According to the identified gene families and the constructed phylogenetic tree with the predicted divergence times of those species, we used CAFÉ51 to analyze gene families expansion and contraction. Families with a p-value < 0.05 were considered to have an accelerated rate of gene gain or loss. These gene families in H. citrina (p-value ≤ 0.05) were mapped to KEGG pathways for functional enrichment analysis, which was conducted using enrichment methods. For this process, hypergeometric test algorithms were implemented and the Q-value (false discovery rate) was calculated to adjust p-values utilizing the R environment (https://github.com/StoreyLab/qvalue).

Whole-genome duplication analysis

We used the synonymous substitution rate (Ks) to detect WGD events. First, syntenic paralogous blocks were identified with MCSCAN between L. japonica, A. thaliana, A. officinalis, S. tuberosum, and H. citrina. Then, the protein sequences of these plants in the syntenic paralogous blocks were aligned against each other with Blastp (E-value ≤ 1e − 5) to identify the conserved paralogs of each plant. Third, the Ks values of these gene pairs were calculated. Finally, the Ks distribution was used to evaluate the WGD events.
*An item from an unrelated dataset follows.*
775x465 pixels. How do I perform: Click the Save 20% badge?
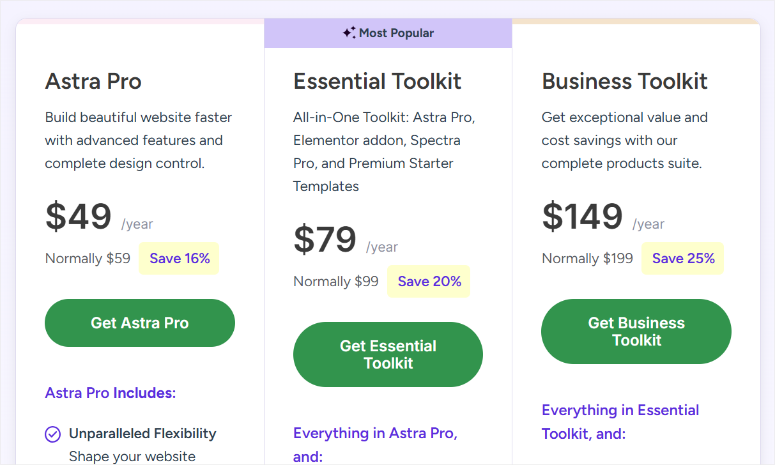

Sample collection and preparation for metabolomic analysis

G. superba, C. autumnale, and H. citrina plants were collected from Kunming University of Science and Technology, China Pharmaceutical University, and Hunan Agriculture University, respectively. All samples (whole G. superba and C. autumnale, and flower buds, roots, stems, and leaves of H. citrina) were freeze-dried and crushed by a disintegrator. Approximately 0.4 g of powdered sample was extracted using ultrasonic bath for 120 min with 10 mL of 70% methanol-water (v/v). The extract solution was filtered by a 0.22 μm microporous membrane and stored in a bottle.

HPLC-Q-TOF-MS conditions

HPLC-Q-TOF-MS conditions were optimized based on the previous method1. The gradient of elution was modified as follows: 0–3 min, 10–15% (B); 3–8 min, 15–30% (B); 8–16 min, 30–65% (B); and 16–30 min, 65–95% (B). The injection volume was reduced to 2 μL and the MS/MS data of each compound were obtained using different collision energy (10–35 eV).